2.1. ODE, Flow, and Vector Field

`Figure 1. Illustration of vector field.`

In order to understand flow matching thoroughly, let us start by understanding ordinary differential equations (ODEs). We can define a trajectory by a function \(X: [0,1] \to \mathbb{R}^d (t \to X_t)\), which maps from time \(t \in [0,1]\) to some location in \(\mathbb{R}^d\). The trajectory is also a solution of the following ODE:

\[\frac{d X_t}{dt} = u_t(X_t), \quad s.t. \quad X_0 =x_0,\]

where \(X_0 =x_0\) means the starting point is \(x_0\), \(X_t\) tells us the position of a point at time \(t\), given that it started at \(x_0\). \(u_t(X_t)\) is the velocity of the trajectory \(X\) at time \(t\).

For different starting point \(x_0\), the trajectory \(X_t\) will be different. We may ask that, for any starting point \(x_0\), where is the position at time \(t\)? This requirs that \(X_t\) is a function of time \(t\) and the initial point \(x_0\), we can rewrite it as \(\psi_t(x_0)\), \(\psi: [0,1]\times \mathbb{R}^d \to \mathbb{R}^d\), this function is also called flow, which is the solution of the following flow ODE:

\[\frac{d \psi_t(x_0)}{dt} = u_t(\psi_t(x_0)),\quad \psi_0(x_0) = x_0.\]

\(u_t(\cdot)\) defines a vector feild in \(\mathbb{R}^d\) at time \(t\) (at time \(t\), for any point \(\psi_t(x_0)\in \mathbb{R}^d\), \(u_t(\psi_t(x_0))\) gives a velocity vector to tell the move direction).
In other word, vector fields defines ODEs whose solutions are flows!

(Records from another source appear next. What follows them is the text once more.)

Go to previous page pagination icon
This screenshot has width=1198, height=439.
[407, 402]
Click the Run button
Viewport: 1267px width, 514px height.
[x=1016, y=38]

2.2. Image Generation Process is a Flow

The process of transforming a noise sample \(x_0\) into a data sample \(x_1\) can be naturally interpreted as a flow – a continuous path governed by a vector field.

If we approximate the vector field \(u_t(\cdot)\) with a neural network, for any strating point \(x_0\), as \(u_t(\cdot)\) tells us which direction we should move in, we can use numerical method such as Euler Method to simulate the ODE:

\[\psi_{t+h}(x_0) = \psi_{t}(x_0) +h \cdot u_t(\psi_t(x_0)), \quad (t=0,h,2h,\dots,1-h)\]

\(\psi_{0}(x_0)\) we already know is a noise, we can use the Euler Method to get \(\psi_{1}(x_0)\) iteritively, that is the transformation of nosie into data.

In other words, if we know the direction in which each pixel should move at every moment during the continuous transformation from noise to data, we can transform any new noise sample into data sample. This is because we have learned the underlying ‘rule’ of the transformation — the velocity vector field.

2.3. Probability Path and Continuity Equation

Don’t forget our goal is transform samples from a known distribution (e.g., standard Gaussian) into samples from an unknown data distribution (e.g., CIFAR-10).

Now, let us consider a more complex scenario of flow: the starting points are sampled from a fixed distribution, e.g., \(x_0 \sim \mathcal{N}(0,1)\), we konw every points will move in the space under the guidance of vetor field \(u_t(\cdot)\), so the probability density of each point in the space will also change, thus, the data point distribution at each time \(t\) is \(p_t\) (i.e., \(\psi_t(x_0) \sim p_t\)), we call it probability path.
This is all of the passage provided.